Division of Pediatric Nephrology, Department for Clinical Science, Intervention and Technology, Karolinska Institutet, Karolinska University Hospital Huddinge, Stockholm, Sweden.
Ren Fail. 2012;34(4):487-94. doi: 10.3109/0886022X.2012.655684.
Apoptosis plays a critical role in the pathogenesis of gentamicin (Gen)-induced nephrotoxicity. However, the underlying molecular mechanisms still remain unclear. In this study, we addressed the role of p38 mitogen-activated protein kinase (MAPK)/inducible nitric oxide synthase (iNOS) signaling pathway in Gen-induced nephrotoxicity and evaluated the protective effect of the free-radical scavenger N-acetylcysteine amide (NACA).
Pig kidney epithelial cells (LLC-PK1) cells were exposed to Gen for variable times and doses. Cytotoxicity was assessed by morphology and by 3-(4,5-dimethylthiazol-2-yl)-2,5-diphenyl tetrazolium bromide (MTT) assay. Protein expression was assessed by Western blotting.
Exposure to Gen-induced apoptosis in a dose-dependent and time-dependent manner was assessed by DNA content analysis and poly ADP ribose polymerase (PARP) cleavage. Gen caused increased phosphorylation of p38 MAPK and induction of iNOS. This was accompanied by a significant upregulation of Bax and nuclear factor κB (NF-κB) and a downregulation of Bcl-2 expression. Pretreatment with SB203580, aminoguanidine (AG), and NACA inhibited apoptosis. Furthermore, pretreatment with SB203580 and NACA not only attenuated the pro-apoptotic effect of Gen, but also significantly reversed its effects on p38 MAPK phosphorylation and iNOS induction. The Gen-induced effects on Bcl-2, Bax, and NF-κB expression were also reversed by SB203580, AG, and NACA.

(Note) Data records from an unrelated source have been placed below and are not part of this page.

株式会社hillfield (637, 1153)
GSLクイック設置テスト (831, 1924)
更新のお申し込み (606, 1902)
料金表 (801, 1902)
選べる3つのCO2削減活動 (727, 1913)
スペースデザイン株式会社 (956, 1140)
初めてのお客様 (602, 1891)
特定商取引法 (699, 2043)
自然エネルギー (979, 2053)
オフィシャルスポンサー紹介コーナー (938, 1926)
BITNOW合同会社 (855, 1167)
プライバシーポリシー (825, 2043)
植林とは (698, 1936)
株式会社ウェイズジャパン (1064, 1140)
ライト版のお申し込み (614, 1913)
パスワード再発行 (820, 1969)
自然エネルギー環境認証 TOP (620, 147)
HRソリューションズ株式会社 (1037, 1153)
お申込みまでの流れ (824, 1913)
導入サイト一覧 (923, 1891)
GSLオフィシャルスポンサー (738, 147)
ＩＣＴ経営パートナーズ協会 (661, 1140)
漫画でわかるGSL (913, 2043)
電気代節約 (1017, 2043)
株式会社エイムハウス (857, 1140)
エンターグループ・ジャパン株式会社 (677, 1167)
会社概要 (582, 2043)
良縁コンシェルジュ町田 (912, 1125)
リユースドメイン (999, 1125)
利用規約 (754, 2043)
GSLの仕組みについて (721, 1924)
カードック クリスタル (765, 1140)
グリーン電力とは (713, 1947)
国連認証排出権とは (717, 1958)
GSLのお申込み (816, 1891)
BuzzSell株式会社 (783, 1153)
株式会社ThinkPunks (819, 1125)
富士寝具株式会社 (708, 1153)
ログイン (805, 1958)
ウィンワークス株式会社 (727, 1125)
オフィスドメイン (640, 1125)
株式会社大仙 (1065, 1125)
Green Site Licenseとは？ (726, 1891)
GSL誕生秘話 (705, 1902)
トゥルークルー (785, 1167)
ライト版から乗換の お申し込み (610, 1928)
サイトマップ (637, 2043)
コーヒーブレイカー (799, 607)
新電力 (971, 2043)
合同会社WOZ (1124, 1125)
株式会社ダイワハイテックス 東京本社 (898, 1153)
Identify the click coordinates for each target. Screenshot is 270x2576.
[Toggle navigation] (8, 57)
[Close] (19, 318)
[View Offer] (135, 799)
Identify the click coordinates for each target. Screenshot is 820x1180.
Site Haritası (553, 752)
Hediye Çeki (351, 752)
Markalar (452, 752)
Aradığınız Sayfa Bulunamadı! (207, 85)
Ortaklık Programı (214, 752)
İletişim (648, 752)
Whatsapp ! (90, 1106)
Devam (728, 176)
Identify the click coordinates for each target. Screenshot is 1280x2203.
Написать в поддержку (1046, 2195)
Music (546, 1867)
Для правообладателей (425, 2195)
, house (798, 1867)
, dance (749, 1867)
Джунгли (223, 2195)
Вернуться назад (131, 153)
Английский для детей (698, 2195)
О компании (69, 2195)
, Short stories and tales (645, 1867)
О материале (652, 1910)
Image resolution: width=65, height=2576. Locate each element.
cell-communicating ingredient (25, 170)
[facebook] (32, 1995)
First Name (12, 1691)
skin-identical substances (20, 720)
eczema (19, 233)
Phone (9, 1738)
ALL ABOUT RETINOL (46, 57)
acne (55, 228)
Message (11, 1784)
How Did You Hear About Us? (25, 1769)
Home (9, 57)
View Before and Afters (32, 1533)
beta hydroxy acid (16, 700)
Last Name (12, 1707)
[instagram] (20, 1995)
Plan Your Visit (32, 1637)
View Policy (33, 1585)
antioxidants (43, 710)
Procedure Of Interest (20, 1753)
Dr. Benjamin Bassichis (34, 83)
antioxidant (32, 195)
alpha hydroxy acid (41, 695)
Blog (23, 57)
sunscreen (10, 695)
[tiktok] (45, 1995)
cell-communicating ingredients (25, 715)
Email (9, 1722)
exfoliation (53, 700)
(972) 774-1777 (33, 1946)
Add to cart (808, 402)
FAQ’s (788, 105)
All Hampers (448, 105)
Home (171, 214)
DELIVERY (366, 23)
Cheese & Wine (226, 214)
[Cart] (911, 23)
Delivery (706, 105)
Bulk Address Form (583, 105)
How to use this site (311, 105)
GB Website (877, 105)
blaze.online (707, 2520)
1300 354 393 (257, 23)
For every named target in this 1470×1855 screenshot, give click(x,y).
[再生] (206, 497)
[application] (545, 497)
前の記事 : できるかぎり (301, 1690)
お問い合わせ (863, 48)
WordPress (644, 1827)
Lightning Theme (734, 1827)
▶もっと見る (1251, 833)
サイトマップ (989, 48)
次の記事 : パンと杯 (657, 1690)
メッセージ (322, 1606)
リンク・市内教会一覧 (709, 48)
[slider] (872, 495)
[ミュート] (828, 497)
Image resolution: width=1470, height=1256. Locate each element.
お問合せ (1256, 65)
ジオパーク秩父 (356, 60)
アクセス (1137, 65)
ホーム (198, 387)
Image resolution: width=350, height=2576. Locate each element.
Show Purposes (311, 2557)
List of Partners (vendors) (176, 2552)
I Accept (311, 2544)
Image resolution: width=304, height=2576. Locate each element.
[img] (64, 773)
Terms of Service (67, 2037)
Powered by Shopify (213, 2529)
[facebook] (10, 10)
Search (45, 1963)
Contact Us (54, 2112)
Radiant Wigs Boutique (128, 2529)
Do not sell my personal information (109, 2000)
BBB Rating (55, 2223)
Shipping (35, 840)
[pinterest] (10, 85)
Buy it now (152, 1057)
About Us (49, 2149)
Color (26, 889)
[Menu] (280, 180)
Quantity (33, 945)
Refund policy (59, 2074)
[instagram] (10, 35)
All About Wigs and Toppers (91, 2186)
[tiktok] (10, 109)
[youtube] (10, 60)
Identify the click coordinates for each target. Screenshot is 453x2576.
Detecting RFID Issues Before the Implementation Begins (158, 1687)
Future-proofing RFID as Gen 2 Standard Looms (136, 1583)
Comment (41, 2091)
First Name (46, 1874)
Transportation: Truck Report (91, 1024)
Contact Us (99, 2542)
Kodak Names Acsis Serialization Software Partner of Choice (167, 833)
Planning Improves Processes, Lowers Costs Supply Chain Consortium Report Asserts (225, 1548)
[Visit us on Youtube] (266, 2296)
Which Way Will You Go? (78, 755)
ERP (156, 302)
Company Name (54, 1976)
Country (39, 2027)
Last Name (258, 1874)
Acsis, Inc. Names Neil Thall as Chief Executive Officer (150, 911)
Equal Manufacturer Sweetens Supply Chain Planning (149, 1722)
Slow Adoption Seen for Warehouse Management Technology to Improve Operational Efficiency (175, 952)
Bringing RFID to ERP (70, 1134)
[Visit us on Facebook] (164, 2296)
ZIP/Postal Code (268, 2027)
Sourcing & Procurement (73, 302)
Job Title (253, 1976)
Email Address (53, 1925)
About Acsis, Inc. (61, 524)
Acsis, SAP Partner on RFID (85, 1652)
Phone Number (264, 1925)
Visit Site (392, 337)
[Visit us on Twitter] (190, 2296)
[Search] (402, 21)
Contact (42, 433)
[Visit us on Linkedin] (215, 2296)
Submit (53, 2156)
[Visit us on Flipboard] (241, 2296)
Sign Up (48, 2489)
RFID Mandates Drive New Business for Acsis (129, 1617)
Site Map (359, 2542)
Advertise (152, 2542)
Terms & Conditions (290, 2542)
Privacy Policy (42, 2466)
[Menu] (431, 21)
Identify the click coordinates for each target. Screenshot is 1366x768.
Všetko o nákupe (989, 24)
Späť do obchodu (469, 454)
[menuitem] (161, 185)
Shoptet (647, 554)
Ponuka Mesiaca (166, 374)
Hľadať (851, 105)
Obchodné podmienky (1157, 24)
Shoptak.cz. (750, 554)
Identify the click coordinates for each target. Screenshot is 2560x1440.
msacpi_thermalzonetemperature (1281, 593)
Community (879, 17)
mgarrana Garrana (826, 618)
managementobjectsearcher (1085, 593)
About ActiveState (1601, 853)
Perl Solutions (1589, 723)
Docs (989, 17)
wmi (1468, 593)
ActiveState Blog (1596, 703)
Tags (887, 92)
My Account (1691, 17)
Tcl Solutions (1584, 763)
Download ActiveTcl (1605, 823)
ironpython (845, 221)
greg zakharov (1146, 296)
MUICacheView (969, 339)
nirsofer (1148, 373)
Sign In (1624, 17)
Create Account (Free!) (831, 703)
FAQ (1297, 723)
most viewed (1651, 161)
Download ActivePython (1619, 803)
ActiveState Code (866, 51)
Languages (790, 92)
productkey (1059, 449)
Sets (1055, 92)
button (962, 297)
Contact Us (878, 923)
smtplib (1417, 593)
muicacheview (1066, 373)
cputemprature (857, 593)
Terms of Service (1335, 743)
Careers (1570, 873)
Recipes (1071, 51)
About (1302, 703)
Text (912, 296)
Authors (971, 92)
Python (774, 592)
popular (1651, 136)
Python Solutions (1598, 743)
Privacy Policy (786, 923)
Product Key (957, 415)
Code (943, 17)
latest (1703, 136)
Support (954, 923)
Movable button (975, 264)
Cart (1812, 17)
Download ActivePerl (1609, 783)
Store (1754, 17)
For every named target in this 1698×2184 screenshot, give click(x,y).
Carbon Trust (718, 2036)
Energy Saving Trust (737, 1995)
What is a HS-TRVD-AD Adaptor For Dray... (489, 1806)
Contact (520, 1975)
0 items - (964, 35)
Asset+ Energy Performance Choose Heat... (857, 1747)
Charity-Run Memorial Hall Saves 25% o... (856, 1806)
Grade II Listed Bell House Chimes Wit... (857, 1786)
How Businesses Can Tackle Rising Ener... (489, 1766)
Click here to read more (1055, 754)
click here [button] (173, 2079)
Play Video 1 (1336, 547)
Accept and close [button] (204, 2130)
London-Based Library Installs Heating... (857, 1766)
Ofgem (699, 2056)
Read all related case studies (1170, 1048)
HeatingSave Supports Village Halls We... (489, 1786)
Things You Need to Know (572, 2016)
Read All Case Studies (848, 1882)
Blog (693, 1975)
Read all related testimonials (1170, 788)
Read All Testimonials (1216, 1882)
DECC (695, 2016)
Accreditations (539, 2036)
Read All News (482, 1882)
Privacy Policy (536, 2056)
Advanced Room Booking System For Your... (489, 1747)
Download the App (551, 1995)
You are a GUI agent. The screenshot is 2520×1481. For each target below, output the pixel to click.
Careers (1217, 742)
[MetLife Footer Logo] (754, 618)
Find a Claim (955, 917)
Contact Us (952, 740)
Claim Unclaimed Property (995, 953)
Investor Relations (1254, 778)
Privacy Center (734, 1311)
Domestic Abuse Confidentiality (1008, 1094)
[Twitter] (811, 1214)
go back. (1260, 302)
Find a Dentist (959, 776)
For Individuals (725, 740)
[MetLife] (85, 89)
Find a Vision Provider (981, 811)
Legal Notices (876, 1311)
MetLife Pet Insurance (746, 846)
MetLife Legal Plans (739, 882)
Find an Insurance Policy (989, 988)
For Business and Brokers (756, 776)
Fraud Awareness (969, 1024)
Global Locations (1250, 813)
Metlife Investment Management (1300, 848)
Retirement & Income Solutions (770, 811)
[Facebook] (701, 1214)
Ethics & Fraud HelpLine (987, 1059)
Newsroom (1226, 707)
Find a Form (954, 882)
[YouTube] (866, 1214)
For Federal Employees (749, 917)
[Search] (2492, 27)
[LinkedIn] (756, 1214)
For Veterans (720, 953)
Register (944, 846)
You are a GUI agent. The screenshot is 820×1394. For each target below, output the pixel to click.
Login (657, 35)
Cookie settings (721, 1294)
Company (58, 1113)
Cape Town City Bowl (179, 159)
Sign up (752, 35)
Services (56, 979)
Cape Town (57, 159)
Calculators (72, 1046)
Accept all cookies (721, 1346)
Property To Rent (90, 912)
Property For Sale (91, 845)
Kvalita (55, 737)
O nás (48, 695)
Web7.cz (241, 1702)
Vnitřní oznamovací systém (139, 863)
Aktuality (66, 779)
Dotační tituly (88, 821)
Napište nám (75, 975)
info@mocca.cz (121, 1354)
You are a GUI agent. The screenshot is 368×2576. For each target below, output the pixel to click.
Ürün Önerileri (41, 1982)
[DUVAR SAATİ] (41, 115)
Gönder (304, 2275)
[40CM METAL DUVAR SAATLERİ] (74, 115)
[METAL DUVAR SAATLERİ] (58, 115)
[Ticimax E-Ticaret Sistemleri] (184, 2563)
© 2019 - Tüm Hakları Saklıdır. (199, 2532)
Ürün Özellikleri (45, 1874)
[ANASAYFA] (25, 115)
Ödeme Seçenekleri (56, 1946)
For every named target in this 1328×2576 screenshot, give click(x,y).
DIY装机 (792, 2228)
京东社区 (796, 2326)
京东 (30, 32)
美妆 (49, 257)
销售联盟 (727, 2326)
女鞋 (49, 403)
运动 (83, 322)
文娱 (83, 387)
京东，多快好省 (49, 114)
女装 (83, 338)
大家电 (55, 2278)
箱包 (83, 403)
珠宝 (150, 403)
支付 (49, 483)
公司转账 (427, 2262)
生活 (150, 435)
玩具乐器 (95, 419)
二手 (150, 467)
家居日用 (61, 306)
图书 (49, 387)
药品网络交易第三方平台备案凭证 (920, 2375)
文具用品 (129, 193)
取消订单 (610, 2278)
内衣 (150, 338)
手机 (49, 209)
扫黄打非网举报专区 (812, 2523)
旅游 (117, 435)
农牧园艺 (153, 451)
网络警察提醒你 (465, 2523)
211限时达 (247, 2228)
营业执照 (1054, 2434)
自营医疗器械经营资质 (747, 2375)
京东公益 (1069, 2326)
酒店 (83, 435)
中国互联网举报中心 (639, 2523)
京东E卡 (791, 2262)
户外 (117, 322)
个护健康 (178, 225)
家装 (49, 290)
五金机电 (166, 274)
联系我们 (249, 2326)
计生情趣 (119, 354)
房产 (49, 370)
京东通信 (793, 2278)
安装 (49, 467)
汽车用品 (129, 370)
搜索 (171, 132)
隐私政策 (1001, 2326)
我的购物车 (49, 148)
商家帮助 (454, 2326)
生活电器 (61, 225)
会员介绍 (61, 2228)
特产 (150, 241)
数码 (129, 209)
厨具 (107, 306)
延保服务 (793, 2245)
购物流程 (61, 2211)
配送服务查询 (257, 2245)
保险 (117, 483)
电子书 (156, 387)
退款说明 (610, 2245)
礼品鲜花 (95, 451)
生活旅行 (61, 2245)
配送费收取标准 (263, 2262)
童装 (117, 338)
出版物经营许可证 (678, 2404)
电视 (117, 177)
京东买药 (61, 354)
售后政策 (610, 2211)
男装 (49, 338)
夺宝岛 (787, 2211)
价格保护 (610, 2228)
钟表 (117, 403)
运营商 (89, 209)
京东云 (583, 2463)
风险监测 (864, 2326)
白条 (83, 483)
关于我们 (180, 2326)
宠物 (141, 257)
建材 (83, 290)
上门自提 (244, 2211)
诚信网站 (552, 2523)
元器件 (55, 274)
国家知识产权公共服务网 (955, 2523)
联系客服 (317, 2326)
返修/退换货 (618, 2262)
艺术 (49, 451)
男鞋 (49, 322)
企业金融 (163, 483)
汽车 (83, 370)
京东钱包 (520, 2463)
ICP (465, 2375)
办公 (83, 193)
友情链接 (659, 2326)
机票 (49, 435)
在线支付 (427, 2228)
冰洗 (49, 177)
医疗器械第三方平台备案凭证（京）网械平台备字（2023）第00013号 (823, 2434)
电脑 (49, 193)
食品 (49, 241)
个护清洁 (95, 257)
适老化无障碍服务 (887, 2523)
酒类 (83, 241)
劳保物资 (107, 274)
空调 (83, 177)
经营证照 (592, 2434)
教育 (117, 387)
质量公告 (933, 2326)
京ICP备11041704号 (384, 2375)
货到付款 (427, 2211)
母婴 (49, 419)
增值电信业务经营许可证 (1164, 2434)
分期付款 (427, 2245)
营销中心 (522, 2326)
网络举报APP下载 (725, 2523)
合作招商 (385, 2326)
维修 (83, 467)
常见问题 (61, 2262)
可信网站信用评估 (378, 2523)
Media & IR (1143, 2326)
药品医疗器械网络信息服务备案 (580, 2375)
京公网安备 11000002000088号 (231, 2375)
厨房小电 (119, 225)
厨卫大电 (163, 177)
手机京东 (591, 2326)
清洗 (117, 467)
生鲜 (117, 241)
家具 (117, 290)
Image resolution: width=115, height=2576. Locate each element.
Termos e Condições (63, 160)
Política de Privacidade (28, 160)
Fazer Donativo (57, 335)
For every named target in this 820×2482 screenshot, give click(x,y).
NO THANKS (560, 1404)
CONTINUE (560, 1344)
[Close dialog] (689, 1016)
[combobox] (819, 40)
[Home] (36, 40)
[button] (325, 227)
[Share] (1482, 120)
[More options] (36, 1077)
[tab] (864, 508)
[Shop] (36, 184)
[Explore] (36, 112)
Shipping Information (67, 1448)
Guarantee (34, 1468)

In conclusion, NACA can attenuate Gen-induced apoptotic injury in LLC-PK1 cells through inhibiting p38 MAPK/iNOS signaling pathway.
细胞凋亡在庆大霉素(Gen)诱导的肾毒性发病机制中起关键作用。然而,其潜在的分子机制仍不清楚。在这项研究中,我们研究了 p38 丝裂原活化蛋白激酶(MAPK)/诱导型一氧化氮合酶(iNOS)信号通路在 Gen 诱导的肾毒性中的作用,并评估了自由基清除剂 N-乙酰半胱氨酸酰胺(NACA)的保护作用。
将猪肾上皮细胞(LLC-PK1)细胞暴露于 Gen 中不同时间和剂量。通过形态学和 3-(4,5-二甲基噻唑-2-基)-2,5-二苯基四唑溴盐(MTT)测定法评估细胞毒性。通过 Western 印迹评估蛋白表达。
通过 DNA 含量分析和多聚 ADP 核糖聚合酶(PARP)切割评估 Gen 诱导的细胞凋亡呈剂量和时间依赖性。Gen 引起 p38 MAPK 磷酸化和 iNOS 诱导增加。这伴随着 Bax 和核因子 κB(NF-κB)的显著上调和 Bcl-2 表达的下调。SB203580、氨基胍(AG)和 NACA 的预处理抑制了细胞凋亡。此外,SB203580 和 NACA 的预处理不仅减弱了 Gen 的促凋亡作用,而且显著逆转了其对 p38 MAPK 磷酸化和 iNOS 诱导的作用。Gen 对 Bcl-2、Bax 和 NF-κB 表达的影响也被 SB203580、AG 和 NACA 逆转。
总之,NACA 通过抑制 p38 MAPK/iNOS 信号通路,可减轻 Gen 诱导的 LLC-PK1 细胞凋亡损伤。